Passage shown -
We now refer to Bedework as “a calendar system for higher education” rather than as an “institutional calendar”, so it no longer sounds like it is a product for correctional facilities. Bedework is not intended to be only for higher ed (and isn’t), but higher ed is our target audience. (Higher ed considerations for Bedework include support for public events calendaring, low "buy-in" cost - integrates with extant campus directories and extant campus authentication, no license or usage fees, works with a number of DBMSes, supports distributed administration, is easily "skinnable", is JSR-168 (portal) "friendly", is used and developed by multiple universities, available under an Open Source license, and we assume Bedework will be one of many different calendaring systems on campus.)
The Mellon Award for Technology Collaboration was a gratifying validation of the Bedework project, perhaps more important than the financial part of the award.
Bedework has been adopted by a number of organizations and is in deployment or under consideration at a number of others, which is, again, very gratifying.
Like Forest Gump who found himself a shrimp boat captain, we find ourselves leaders of an open source project. It happens. However, unlike Forest Gump, we are not savants of any kind, and our open source leadership has been mixed. We have incorporated contributions from some of you, and from others we have contributions which we have not yet incorporated, something we need to address. In Scott Rosenberg’s “Dreaming in Code”, Rosenberg says of Eric Raymond’s “The Cathedral and the Bazaar“, Raymond identified two key prerequisites… and the rise of a cooperative ethos built around a leadership style like Torvald’s that encouraged newcomers, welcomed contributions, and strove to maximize the number of qualified participants.” Whereas Linux has a place in the open source pantheon that Bedework will never assume, the ideal of the “cooperative ethos” described above seems to be worth striving for. As noted previously, we have much to learn in this regard.

Entries shown -
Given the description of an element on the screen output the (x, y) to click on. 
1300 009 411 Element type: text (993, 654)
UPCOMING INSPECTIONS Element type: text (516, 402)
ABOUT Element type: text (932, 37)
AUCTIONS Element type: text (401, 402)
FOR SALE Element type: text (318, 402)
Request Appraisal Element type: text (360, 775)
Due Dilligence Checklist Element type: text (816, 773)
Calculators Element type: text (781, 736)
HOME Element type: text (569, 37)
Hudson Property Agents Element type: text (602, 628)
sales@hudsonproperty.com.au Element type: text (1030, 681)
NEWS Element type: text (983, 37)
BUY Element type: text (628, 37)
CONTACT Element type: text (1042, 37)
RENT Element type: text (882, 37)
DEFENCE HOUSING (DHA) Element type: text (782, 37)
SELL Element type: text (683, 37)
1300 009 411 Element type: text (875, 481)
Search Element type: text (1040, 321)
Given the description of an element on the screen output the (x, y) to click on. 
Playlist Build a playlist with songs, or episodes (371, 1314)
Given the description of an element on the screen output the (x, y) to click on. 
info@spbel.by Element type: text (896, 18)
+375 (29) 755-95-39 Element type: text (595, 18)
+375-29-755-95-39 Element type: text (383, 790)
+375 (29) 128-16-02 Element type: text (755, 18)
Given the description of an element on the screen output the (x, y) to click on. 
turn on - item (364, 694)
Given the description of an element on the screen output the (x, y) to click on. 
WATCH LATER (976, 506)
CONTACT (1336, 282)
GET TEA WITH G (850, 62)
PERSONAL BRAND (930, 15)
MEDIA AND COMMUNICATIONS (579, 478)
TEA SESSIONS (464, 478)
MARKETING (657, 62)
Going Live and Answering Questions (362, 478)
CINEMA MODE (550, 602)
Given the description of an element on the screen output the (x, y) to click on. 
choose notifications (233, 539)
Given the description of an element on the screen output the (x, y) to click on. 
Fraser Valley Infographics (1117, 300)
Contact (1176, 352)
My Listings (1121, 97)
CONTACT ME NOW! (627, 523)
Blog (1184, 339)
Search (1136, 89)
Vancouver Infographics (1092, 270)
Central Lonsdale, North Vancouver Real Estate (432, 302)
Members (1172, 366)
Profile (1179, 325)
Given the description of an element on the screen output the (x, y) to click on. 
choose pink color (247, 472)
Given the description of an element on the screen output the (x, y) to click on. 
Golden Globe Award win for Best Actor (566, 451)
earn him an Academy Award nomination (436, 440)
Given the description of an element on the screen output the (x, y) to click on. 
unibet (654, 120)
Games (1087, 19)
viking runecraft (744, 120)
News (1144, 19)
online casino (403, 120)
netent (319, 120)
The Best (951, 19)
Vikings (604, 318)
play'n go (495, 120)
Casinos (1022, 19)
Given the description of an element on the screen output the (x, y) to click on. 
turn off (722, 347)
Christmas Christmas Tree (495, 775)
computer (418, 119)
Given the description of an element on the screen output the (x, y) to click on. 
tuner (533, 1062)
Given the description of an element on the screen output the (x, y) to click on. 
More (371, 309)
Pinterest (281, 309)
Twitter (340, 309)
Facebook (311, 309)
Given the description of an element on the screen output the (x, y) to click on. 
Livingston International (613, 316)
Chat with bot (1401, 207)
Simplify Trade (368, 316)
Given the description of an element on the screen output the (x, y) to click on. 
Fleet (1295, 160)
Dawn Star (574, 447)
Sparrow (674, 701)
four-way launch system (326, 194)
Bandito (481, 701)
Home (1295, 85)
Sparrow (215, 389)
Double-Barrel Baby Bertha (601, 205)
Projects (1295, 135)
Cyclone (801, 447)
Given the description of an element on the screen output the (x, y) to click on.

Activity - Repeat the part of the Bedework passage starting with "The Mellon Award" and going on through "of the award.". The data has nothing to do with the Bedework passage.

Problem solution -
The Mellon Award for Technology Collaboration was a gratifying validation of the Bedework project, perhaps more important than the financial part of the award.